Storage is courtesy of a Samsung-made NVMe drive with 1TB of storage. It’s a monster, and means opening apps like Firefox in well under a second.
And as I’ve mentioned earlier, there’s no fingerprint sensors included on the Zenbook, but Windows Hello face authentication is supported via the webcam.
Sound is courtesy of Harman Kardon too. The speakers, located at the bottom and sides of the laptop, have rich, fulfilling sound. There’s a fair bit of bass produced too, so listening to music on the ZenBook without a Bluetooth speaker is definitely possible.
Battery life is a mixed bag. While on the second-lowest brightness setting, and typing this review alone, battery drained from 100% to 82% during a two-hour flight. I can get around five hours on a single charge with mixed use, and while that’s impressive, I could easily get around eight hours with other machines.
However, there’s one thing I particularly dislike on this laptop. Asus’ recent high-end machines have replaced the touchpad with what it calls a ScreenPad, a high-resolution touch display.
It looks like a touchpad, but when tapped, turns into a screen. Yes, essentially a second screen. It’s a nifty idea considering that the ScreenPad houses shorcuts like Copy, Cut, Paste, etc, and links to apps on the ScreenPad itself. You can use it to open Spotify, for instance, and some apps have special UI for the ScreenPad itself.
But, during my review period, I just couldn’t factor any of this into my life. In fact, I used the ScreenPad as a touchpad for most of my review, because that’s how I use a laptop. Why would I deviate from my usual laptop usage habits if the ScreenPad doesn’t enhance it?
Shortcuts are in the start menu or taskbar. Copy, cut and paste can be performed using simple key combos. And the screen itself I found too small to use for any useful purposes.

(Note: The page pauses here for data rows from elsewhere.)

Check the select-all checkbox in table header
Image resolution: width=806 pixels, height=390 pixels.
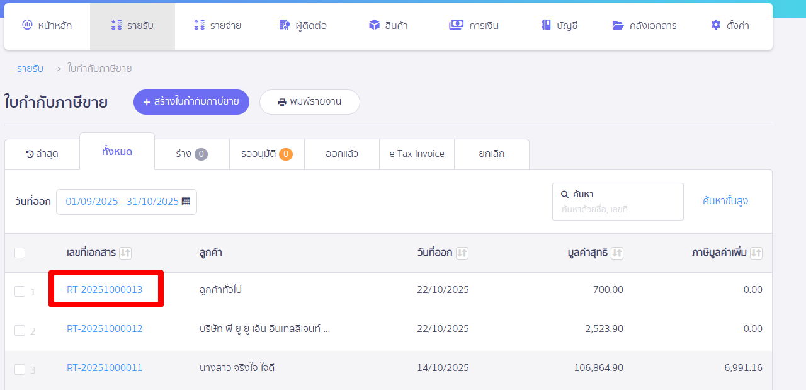point(20,252)
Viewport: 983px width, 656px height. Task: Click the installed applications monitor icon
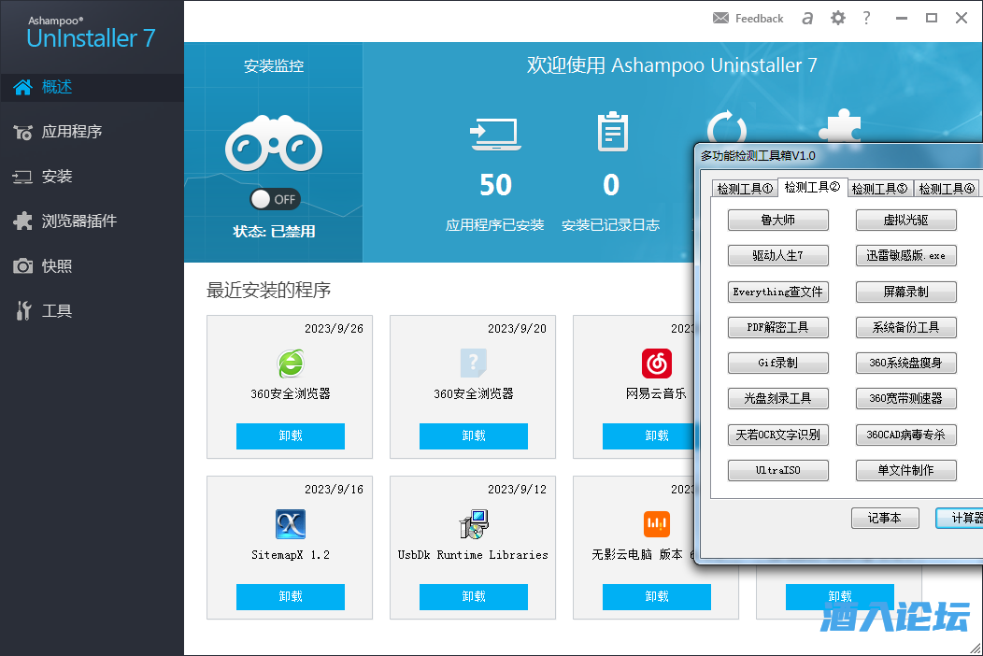(x=494, y=135)
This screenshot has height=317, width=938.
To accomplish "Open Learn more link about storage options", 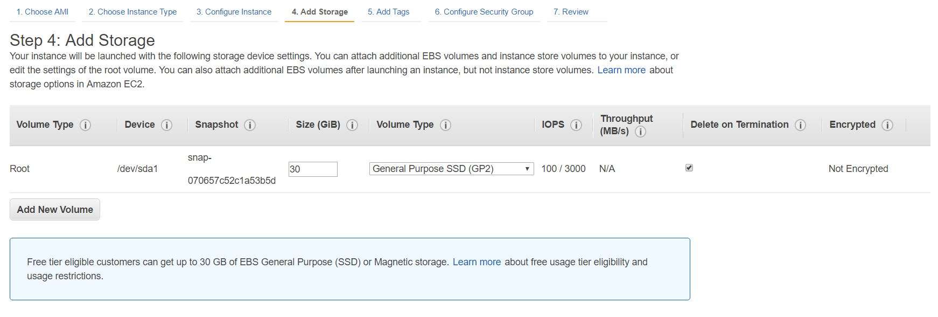I will click(x=621, y=70).
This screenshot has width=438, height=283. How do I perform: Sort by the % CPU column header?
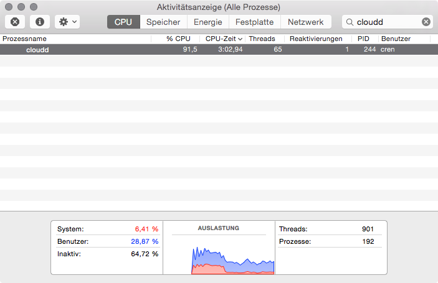(177, 39)
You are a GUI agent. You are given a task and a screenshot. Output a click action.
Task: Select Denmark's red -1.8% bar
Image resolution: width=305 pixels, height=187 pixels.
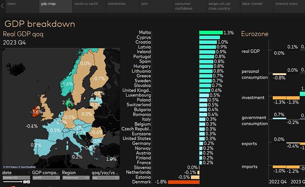[x=183, y=182]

I’d rather have an actual touchpad here. Give me one that tracks well and true — the ScreenPad’s doesn’t, and feels wooden and inaccurate — and one that won’t turn into a screen that I can accidentally move windows to or activate randomly.
I understand why it’s attractive to turn the touchpad into a screen, but it takes away from the user experience rather than adds to it. I wouldn’t be able to use it often enough to warrant its exclusion. And maybe, just maybe, Asus could price the Zenbook slightly lower if it were just removed.
It’s a real shame. I had the same issues with the Acer Swift 7. It was the best travel laptop I’ve ever used, but it was ruined by daft touchpad design and phantom touches.
The Asus’ is better made, but it could be better if it weren’t for the gimmick attached to it.
I actually believe Asus made a better laptop here than Acer, and probably many of its rivals. It’s an all-round excellent performer, offering hardware that can be tortured with heavy workloads, and a body you’d scantly feel in a backpack and can fit on a lap in a plane.
But because the touchpad is such an integral part of the experience with this laptop, I just can’t quite recommend it.